World fuel prices were already rising before the war. Last month, the benchmark crude oil price was $118 per barrel, up 38% from January and more than 80% year-on-year. Daily prices have moderated recently, from a peak of $128 per barrel on 8 March to $104 on 1 April.

Unlike oil prices, the cost of natural gas has varied considerably across regions. In Europe, where many countries still rely on Russian supplies, the price rose 45 per cent between January and March, to $41 per million British thermal units (Btu).
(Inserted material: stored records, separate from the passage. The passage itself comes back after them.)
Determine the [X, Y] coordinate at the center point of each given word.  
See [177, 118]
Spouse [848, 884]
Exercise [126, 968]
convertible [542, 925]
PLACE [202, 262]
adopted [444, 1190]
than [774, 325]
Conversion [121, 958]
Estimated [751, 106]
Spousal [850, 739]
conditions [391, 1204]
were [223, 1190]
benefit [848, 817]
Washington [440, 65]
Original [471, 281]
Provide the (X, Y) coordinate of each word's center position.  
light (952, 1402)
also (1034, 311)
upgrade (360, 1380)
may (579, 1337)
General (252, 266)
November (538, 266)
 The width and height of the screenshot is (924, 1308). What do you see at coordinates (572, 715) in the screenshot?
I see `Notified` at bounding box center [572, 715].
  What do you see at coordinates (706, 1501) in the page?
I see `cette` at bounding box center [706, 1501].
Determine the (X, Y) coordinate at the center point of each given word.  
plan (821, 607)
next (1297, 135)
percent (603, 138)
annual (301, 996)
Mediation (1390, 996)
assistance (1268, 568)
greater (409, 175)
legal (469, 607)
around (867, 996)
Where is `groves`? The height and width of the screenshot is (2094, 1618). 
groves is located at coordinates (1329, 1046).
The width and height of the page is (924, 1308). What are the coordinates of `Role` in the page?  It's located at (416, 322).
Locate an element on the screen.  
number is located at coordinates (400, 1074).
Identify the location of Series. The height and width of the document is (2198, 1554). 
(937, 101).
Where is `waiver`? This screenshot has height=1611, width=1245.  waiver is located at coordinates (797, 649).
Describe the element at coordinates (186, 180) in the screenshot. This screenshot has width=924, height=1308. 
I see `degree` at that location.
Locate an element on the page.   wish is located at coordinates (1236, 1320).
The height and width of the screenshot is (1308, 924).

The price has remained relatively low in the United States, at about $4.9.

The trade agency said higher oil prices may reduce real incomes and import demand worldwide, while higher natural gas prices would likely have a greater impact in Europe.

Effect of sanctions

The trade forecast was published together with the annual trade statistics for merchandise and commercial services.

The volume of merchandise trade, measured by the average of exports and imports, increased by 9.8 per cent in 2021, and the value grew by 26 per cent to $22.4 trillion.

Trade in services, which includes the transport sector and covers container shipping and the passenger airline industry, also increased by 15 per cent in 2021, reaching $5.7 trillion.

Although trade in the travel sector was positive overall, the figures remained weak, as COVID-19 restrictions were only partially eased during the year.

The World Trade Organisation said that Western sanctions on Russian companies and individuals are likely to have a strong effect on commercial services.

"Before the pandemic, travel, tourism and air transport services were Russia's most traded services, accounting for 46% of its exports and 36% of its imports. These services, already hard hit by the pandemic, may be strongly affected by economic sanctions," the agency said.